Going back to the past can be a tricky thing. Sometimes, the things you revisit affect you in a way you least expect. I learned this recently when I returned to my dad's one and only pastorate in Lindsay, Oklahoma.
Chris and I took a nice quiet weekend away, just the two of us to San Antonio, TX. While it was nice to get away it was also equally nice to return home. But the trip isn't the point of this blog.
On our way home we decided to stop in Lindsay.
My parents moved to Lindsay in January 1977, shortly before my third birthday and we lived there until November of 1979 when we moved to Yukon after Daddy died. It's amazing how the memory plays tricks on you. The tree that seemed so huge to me as a small girl no longer seemed so towering as a grown woman. The front porch was different due to renovations and structural changes to the house. The small church that once boasted the name, Lindsay Church of the Nazarene is no longer of the same denomination. It was interesting how seeing the house, a few things fell into place for me. The slant of the driveway explained why it was so easy for the jack to slip from beneath the car, falling on my dad and ending our meager, but happy existence as a family.

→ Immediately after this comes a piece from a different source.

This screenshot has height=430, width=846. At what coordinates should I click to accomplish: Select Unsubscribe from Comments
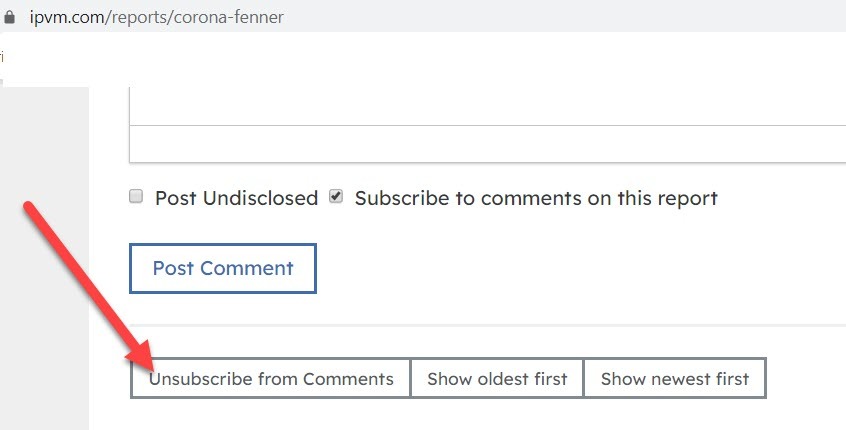271,379
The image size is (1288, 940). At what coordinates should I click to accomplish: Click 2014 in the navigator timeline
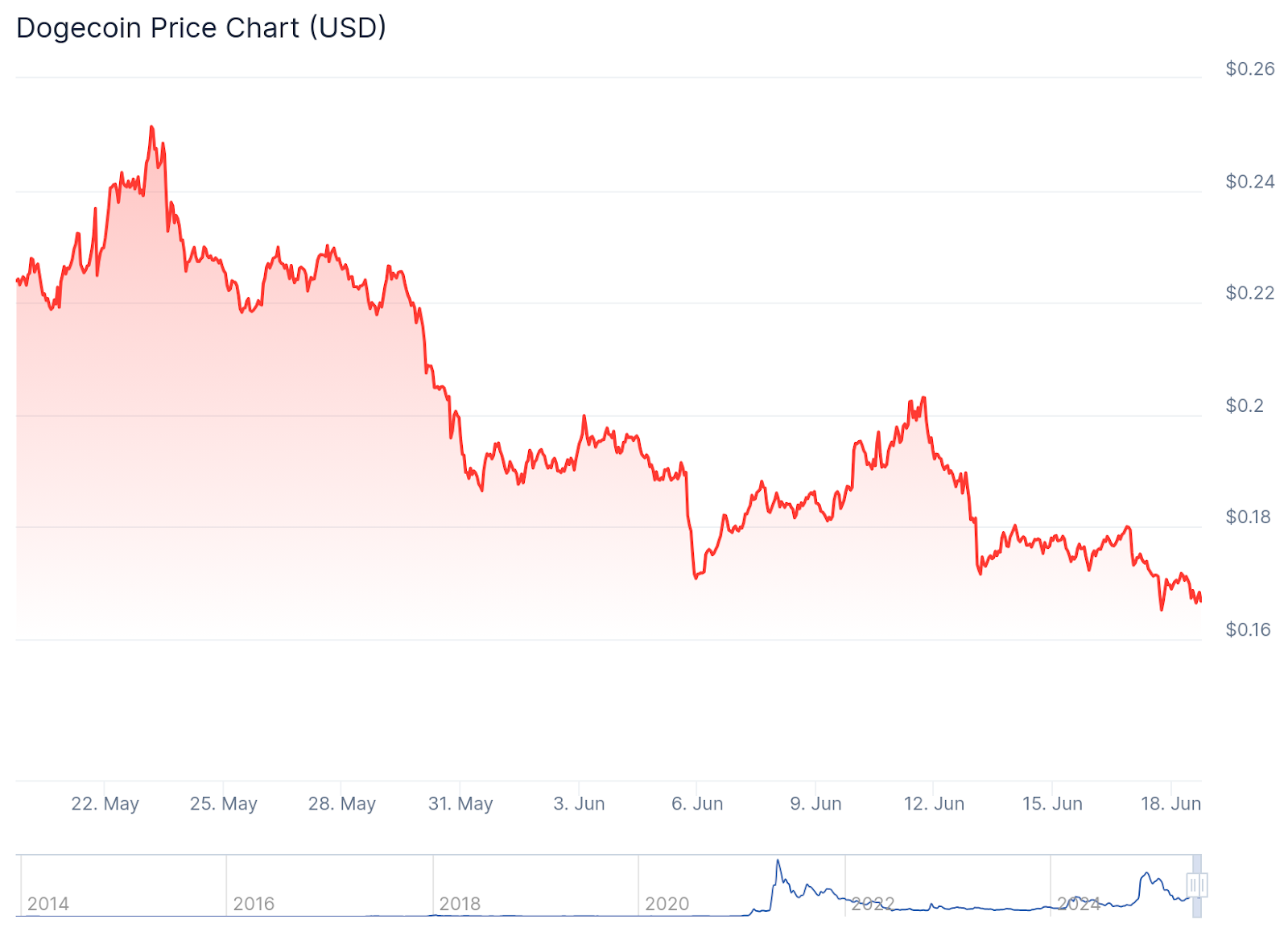pos(48,904)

Walking towards the church though and seeing the yard, for a split second I could see a group of children playing games with my dad as the leader. I could see Dell and his motorcycle and the rails that served as a parking area was all still there and also the basketball net my dad put up for the youth in town to use. But walking toward the doors of the church I found myself weeping.
Here was the place where I was happy as my Daddy's buddy. His little girl, who he loved and snuggled, but also disciplined with a firm but loving hand. Here we spent several Christmases and welcomed Matthew home after a difficult pregnancy. For one moment I could see Tolly's dad Mr. Stroud giving my mom Dad's glasses and she and Elmira sat on the couch weeping because he would no longer come into the house. No longer would we hear his laugh or hear his goofy jokes or enjoy his entertaining us with acting like a ham. No more playing on the "map" as I used to call it where Dad did tricks and played with me. Or sitting and having "motions". I lost a sense of security, Matt & Meg didn't get to know him. Never would they know what a sweet man he was or how much he truly loved God. And even though for a while my mom used to wonder if it was worse for me because I had memories of my dad; I think Matt and Meg are worse for not having known him. My memories of him colored how I measured young men in high school. I knew I wanted a man who would love God and let Him work in his life. I knew I would want a man who would temper discipline with love. My sister did not have these gifts, the gift of knowing what a good man and a good husband are and they have colored her choices in men.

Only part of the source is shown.